-- QUOTED TEXT --
--------
I installed the Disk Usage app, and it showed me that there was 7.5GB taken up in the System Data directory. Unfortunately this is a protected directory and there is no way to see what is in there without the device being rooted. I wasn’t sure if I wanted to do that initially as the process is not as 1-Click as most of the devices I have rooted recently. I decided to hard reset the tablet instead and see what happened. After a couple of weeks of normal use the device was full again and the same directory was showing as having a large amount of data, so this time I took the plunge to discover what the problem was.
To root the device there is an excellent guide on the Modaco forums which I suggest you use. What I will document here is the issues I had following that guide and what I did after successfully rooting the tablet.
The main issue was because my desktop is running Windows 8.1 which causes problems with drivers for the device. It probably doesn’t help that I have installed various different drivers for phones over the last couple of years that is just confusing everything.
I found an updated post within the forum thread which had instructions for how to install if there are driver problems.
How do you know if you have driver problems? If you open up Device Manager and see a device labeled as below, that is a pretty good indication something is wrong:
The solution from the above post is to install PdaNet, which I already had installed, all I needed to do was install the correct drivers, right-click on the device, select Update Driver, then use the manual option to choose from a list:
With the correct driver installed you should see:
You should now be able to start the rooting guide and restart the tablet in bootloader mode, at which point you will need to reinstall the drivers for Android Bootloader to allow the Fastboot commands to work:
Which should then give you the following in Device Manager:
From here on you can just follow the rooting tutorial and everything ‘should’ be fine.
Once I had this done I was able to run Disk Usage on the data partition and it showed me that one file was taking up all of the space: IntelCPHS.log.
A quick Google search turned up…..nothing. I seemed to be the only person that had this file on an Android device. As the file was so huge there was no way to open it and find out what was in it, all I could do was to try and delete it. Disk Usage has a delete function, but it wouldn’t work. I couldn’t get ES File Explorer to delete it either. I installed a couple of terminal emulators and they weren’t any help either.
The only way I could find to make it work was to use adb to enter an interactive shell using the following commands (if you are using the tools from the rooting thread then use “adb-windows shell” for the first command, the remainder should be the same):
su (Check hudl screen for SuperSu message to grant permissions)
rm -F IntelCPHS.log
The file was removed and I had all my space back!
After a reboot I found the file had recreated itself, and was 253MB, but it has remained that size now for the last couple of weeks, but I will keep an eye on it.
The one problem with resolving the issue this way is that I am fixing the effect, not the cause. I still don’t know what caused the file to grow so large. I am hoping that in the future if I notice it growing I can pull it off of the device and take a look to see what it is filling up with.
--------
-- SOURCE EXCERPT --
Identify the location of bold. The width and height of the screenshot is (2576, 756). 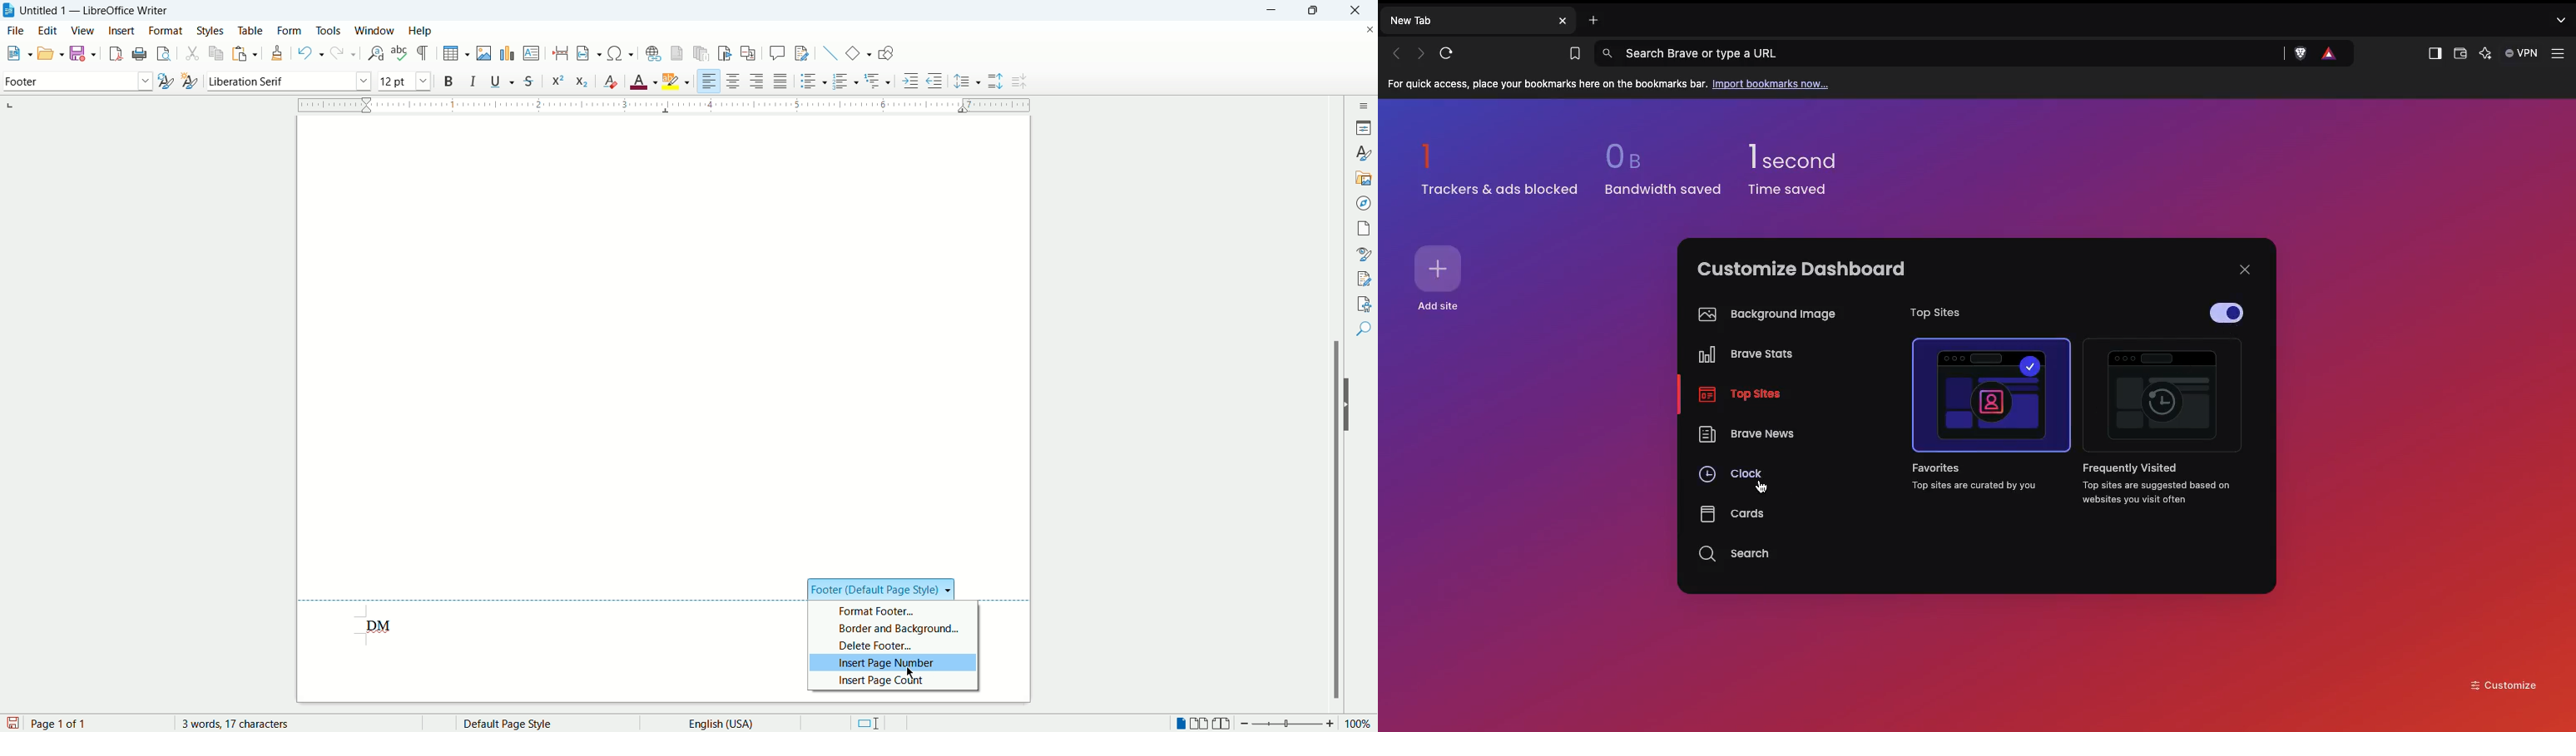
--------
-- TO BE DONE --
**1)** In the tablet storage post, which tools did the writer try for deleting IntelCPHS.log that failed to remove it?
**2)** In the tablet storage post, copy word for word the stretch from "Once I had this" through "to grant permissions)".

-- SOLUTIONS TO THE EXERCISE --
**1)**
- Disk Usage (its delete function)
- ES File Explorer
- A couple of terminal emulators

**2)**
Once I had this done I was able to run Disk Usage on the data partition and it showed me that one file was taking up all of the space: IntelCPHS.log.
A quick Google search turned up…..nothing. I seemed to be the only person that had this file on an Android device. As the file was so huge there was no way to open it and find out what was in it, all I could do was to try and delete it. Disk Usage has a delete function, but it wouldn’t work. I couldn’t get ES File Explorer to delete it either. I installed a couple of terminal emulators and they weren’t any help either.
The only way I could find to make it work was to use adb to enter an interactive shell using the following commands (if you are using the tools from the rooting thread then use “adb-windows shell” for the first command, the remainder should be the same):
su (Check hudl screen for SuperSu message to grant permissions)